Tilley was terminated for taking time off for medical leave he didn’t have available to him.  He later (somewhat inevitably) filed an FMLA lawsuit.  The Road Commission responded by filing a motion for summary judgment, arguing (correctly) that Tilley was not eligible for FMLA leave as he did not work for an employer who employed the requisite amount of employees within the 75-mile radius.

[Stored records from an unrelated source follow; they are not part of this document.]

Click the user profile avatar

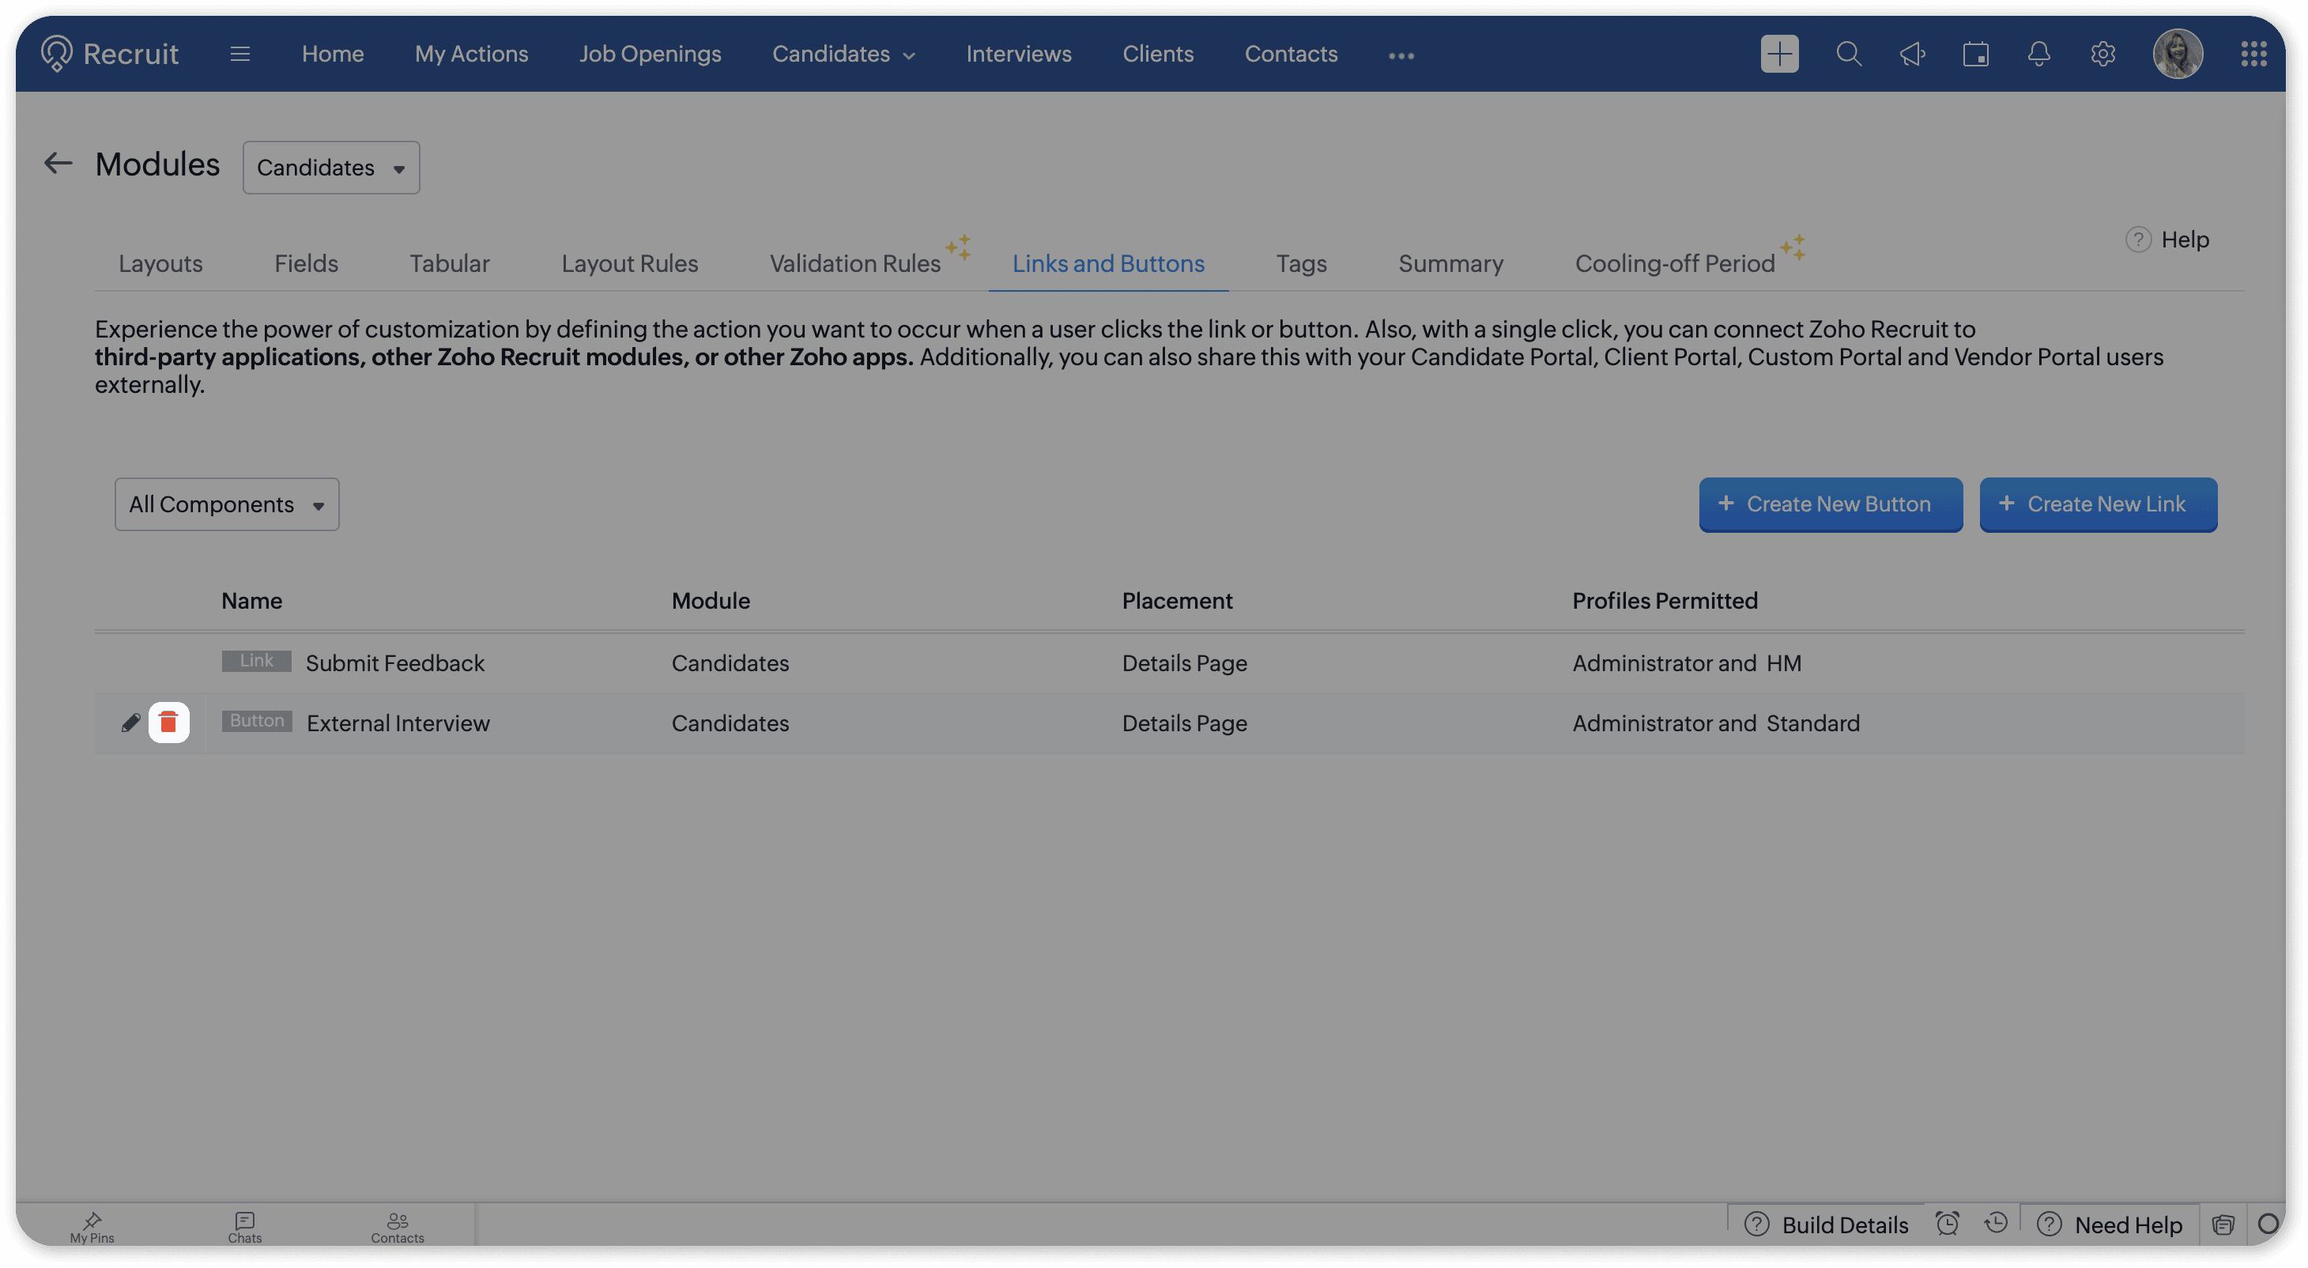pos(2177,55)
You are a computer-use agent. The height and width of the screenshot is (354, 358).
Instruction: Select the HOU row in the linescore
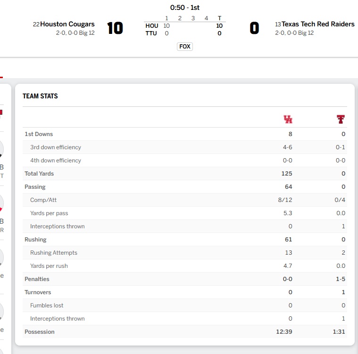185,26
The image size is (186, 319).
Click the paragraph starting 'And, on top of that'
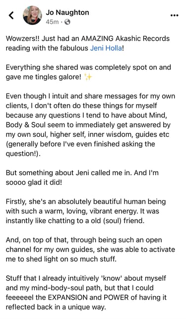[90, 249]
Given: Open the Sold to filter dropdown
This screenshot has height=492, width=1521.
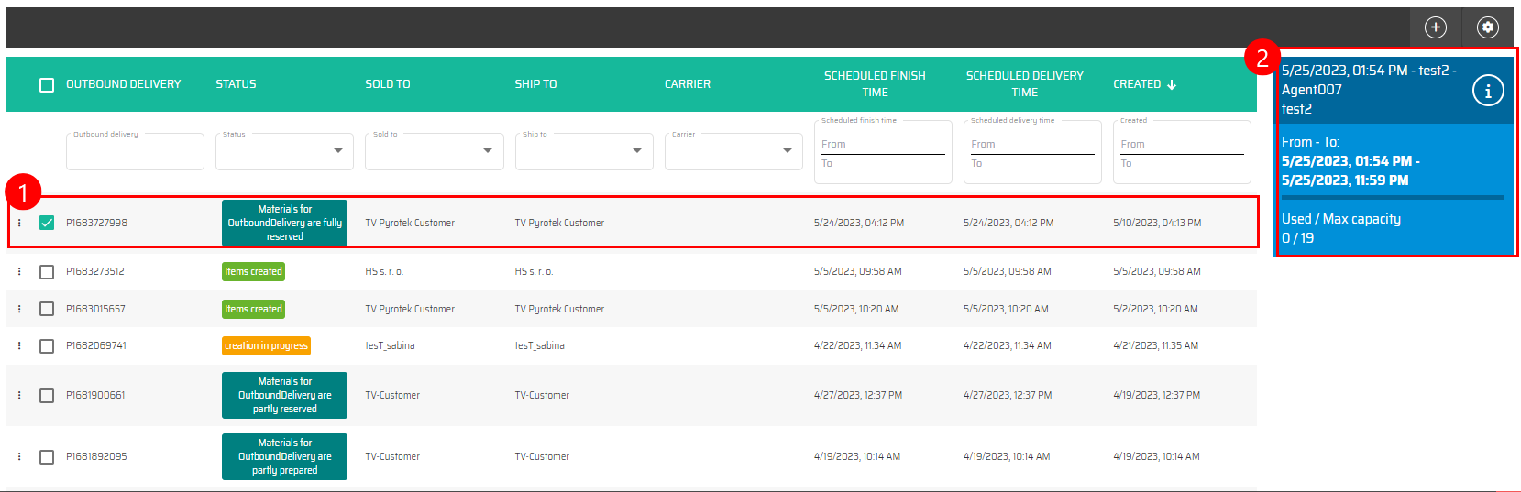Looking at the screenshot, I should point(487,151).
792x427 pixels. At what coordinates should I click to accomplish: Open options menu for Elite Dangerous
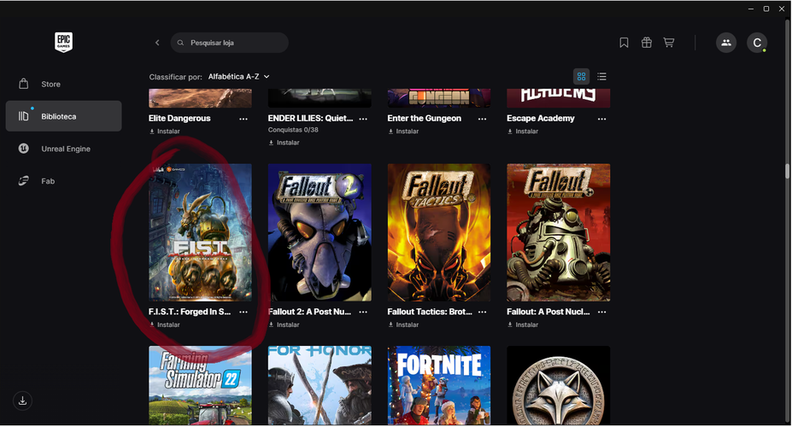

Normally, this would be a winning argument.  However, in denying the RC’s Motion for Summary Judgment, the Sixth Circuit found that based on the language contained in the RC’s Employment Handbook, a “reasonable person in [Tilley’s] position could fairly have believed that he was protected by the FMLA.”  Tilley v. Kalamazoo Road Comm’n, Sixth Circuit Court of Appeals, No. 14-1679.

In a word – YikesTilley is a classic example of an employer giving its employees more rights than they are actually entitled to receive solely due to slipshod drafting in its Employment Handbook.  The lesson?  Make sure your Employment Handbook gets updated every once in a while.  You’ll end up spending far, far less having an employment attorney review your policies than you will defending the inevitable lawsuits that follow.